Wishing while blowing out the candle on your birthday cake, wishing while tossing a coin in a fountain, wishing on a fallen eyelash, so many opportunities to make a wish. So many reminders to stop and contemplate something that you long for and want in your life. We assume that the wishes accompanying these rituals are good ones, initiating the creation of happy experiences and memorable events. So we consciously create a thought. And many of these come true.

What about those thoughts that remind us of our fears? Our inadequacies? Our potential losses? Those don't count as wishes; they are our terrors, things that we don't want to contemplate, things we wish would not happen. But so often we find that these have come true as well. How can that be possible? These are not "good thoughts" that require manifestation. Surely it is not me who has created them? Or is it?

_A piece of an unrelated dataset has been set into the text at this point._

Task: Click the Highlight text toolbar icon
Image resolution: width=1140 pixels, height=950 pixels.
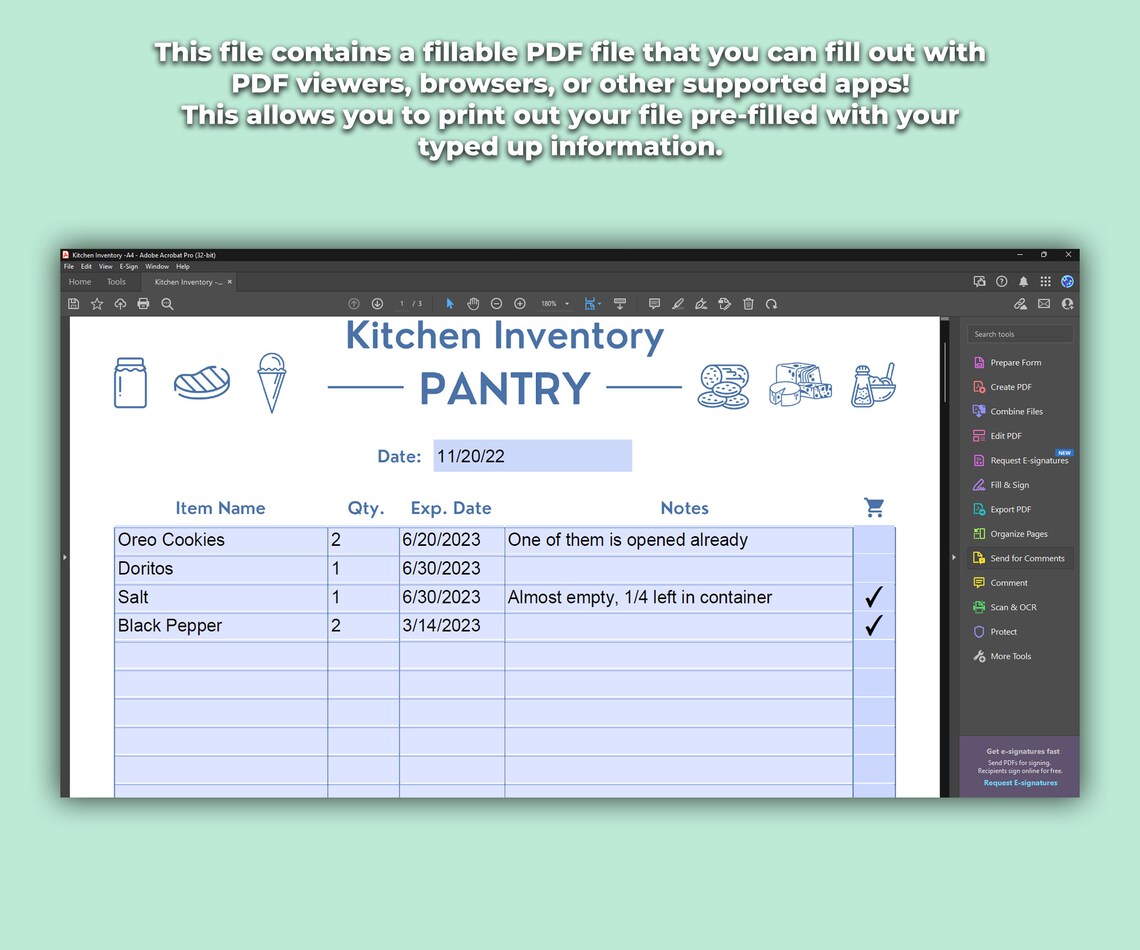Action: pyautogui.click(x=678, y=303)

I often think about many of my wishes that have come true. It is great to admit that I have created in my life, experiences and events that took shape in my head long before they assumed form in reality. I like to take the credit for making them come true. But quite often, these wishes have also brought other things into my life, logical consequences of making room for the wishes, that have given life to my fears as well. When my daughter was born, I continued to work. I enjoyed being a mother and a good employee. But life was hard. My child was in daycare, fell sick periodically and grew up while I was busy juggling all the priorities. I wished to be a financially-independent career woman, but my fear was that I would not enjoy time with my child. Both my wish (for meaningful work and motherhood) and fear (of child not getting enough of my attention)came into being simultaneously.

There are many such examples where people have had to face the fears that they avoided confronting. The woman who gave up working after marriage but worried about the family's financial security with one income. When her husband suddenly passed away, she had to face the very fear that she had shoved to the back of her mind while making a choice years ago. The man who worried about his child getting a serious infection and did his best to protect him from common causes but had to confront a life-threatening brain infection for his grown-up child due to unknown causes.

What makes fears come true? Is it an evil, malevolent energy, different from the benign positive energy that shrouds a wish? As the years go by, I am convinced that there is no difference in the energies that enable both our wishes and fears from coming into existence. When we put our attention on something, that "something" is bound to grow. If we work peacefully, good things happen. When we worry, we send immensely powerful energy to that very thing we are trying to avoid and that grows too. Fears and wishes are both products of our mind. A powerful tool for creation. The two are linked, sometimes we see one side of the coin, sometimes we the other. Sometimes we see the object and sometimes the reflection.

The fulfillment of every wish comes with its attendant changes. We want only the good and resist the consequences. Perhaps that's why Mother Theresa said "More tears are shed over answered prayers than unanswered ones."

So should we wish at all? Good question.

I strongly feel one SHOULD wish, but as they say, Be careful what you wish for, it may just come true.